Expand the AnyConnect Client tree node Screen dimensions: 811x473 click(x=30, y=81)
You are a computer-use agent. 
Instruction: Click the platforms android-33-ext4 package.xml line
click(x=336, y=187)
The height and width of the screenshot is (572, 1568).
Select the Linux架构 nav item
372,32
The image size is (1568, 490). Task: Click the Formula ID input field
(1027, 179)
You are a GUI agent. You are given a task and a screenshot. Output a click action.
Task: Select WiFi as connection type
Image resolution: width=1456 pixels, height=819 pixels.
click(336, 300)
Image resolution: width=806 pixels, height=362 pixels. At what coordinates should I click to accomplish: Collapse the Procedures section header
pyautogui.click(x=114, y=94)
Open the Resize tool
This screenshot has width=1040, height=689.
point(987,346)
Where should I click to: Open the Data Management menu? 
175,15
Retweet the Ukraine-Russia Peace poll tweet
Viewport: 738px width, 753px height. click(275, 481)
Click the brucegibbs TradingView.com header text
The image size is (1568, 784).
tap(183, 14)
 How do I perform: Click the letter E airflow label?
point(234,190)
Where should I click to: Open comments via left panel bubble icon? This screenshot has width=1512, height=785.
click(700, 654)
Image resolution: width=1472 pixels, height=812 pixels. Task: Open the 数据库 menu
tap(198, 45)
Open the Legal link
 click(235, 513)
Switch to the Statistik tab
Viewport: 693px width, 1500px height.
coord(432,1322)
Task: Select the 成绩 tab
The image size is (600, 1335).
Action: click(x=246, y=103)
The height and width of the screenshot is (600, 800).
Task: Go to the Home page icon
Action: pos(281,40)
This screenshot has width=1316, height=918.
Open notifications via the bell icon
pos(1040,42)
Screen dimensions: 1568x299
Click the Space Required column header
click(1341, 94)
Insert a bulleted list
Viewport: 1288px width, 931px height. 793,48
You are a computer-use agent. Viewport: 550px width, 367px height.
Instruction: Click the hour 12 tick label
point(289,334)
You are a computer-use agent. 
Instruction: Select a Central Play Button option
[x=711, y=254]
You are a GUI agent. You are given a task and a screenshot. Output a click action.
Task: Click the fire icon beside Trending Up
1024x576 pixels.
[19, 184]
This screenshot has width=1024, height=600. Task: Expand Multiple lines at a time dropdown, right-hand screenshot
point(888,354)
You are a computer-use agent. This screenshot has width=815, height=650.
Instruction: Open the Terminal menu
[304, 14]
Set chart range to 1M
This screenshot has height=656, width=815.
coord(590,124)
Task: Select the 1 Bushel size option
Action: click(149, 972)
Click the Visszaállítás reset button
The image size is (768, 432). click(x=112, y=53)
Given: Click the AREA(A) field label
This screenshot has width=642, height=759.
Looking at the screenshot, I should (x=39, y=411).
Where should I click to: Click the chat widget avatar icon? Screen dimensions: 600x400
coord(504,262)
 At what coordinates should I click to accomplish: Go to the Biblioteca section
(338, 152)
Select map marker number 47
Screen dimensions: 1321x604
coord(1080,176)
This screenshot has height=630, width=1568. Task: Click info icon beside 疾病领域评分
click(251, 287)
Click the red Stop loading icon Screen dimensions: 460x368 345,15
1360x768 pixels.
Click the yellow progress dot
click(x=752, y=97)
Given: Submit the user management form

▸ **Consegna**
Riproduci senza alcuna modifica le righe comprese tra quella che contiene "Where should I click to: Open comments" e quella che contiene "Action: pos(281,40)", entrambe incluse.

▸ **Soluzione dell'esercizio**
Where should I click to: Open comments via left panel bubble icon? This screenshot has width=1512, height=785.
click(700, 654)
Image resolution: width=1472 pixels, height=812 pixels. Task: Open the 数据库 menu
tap(198, 45)
Open the Legal link
 click(235, 513)
Switch to the Statistik tab
Viewport: 693px width, 1500px height.
coord(432,1322)
Task: Select the 成绩 tab
The image size is (600, 1335).
Action: click(x=246, y=103)
The height and width of the screenshot is (600, 800).
Task: Go to the Home page icon
Action: pos(281,40)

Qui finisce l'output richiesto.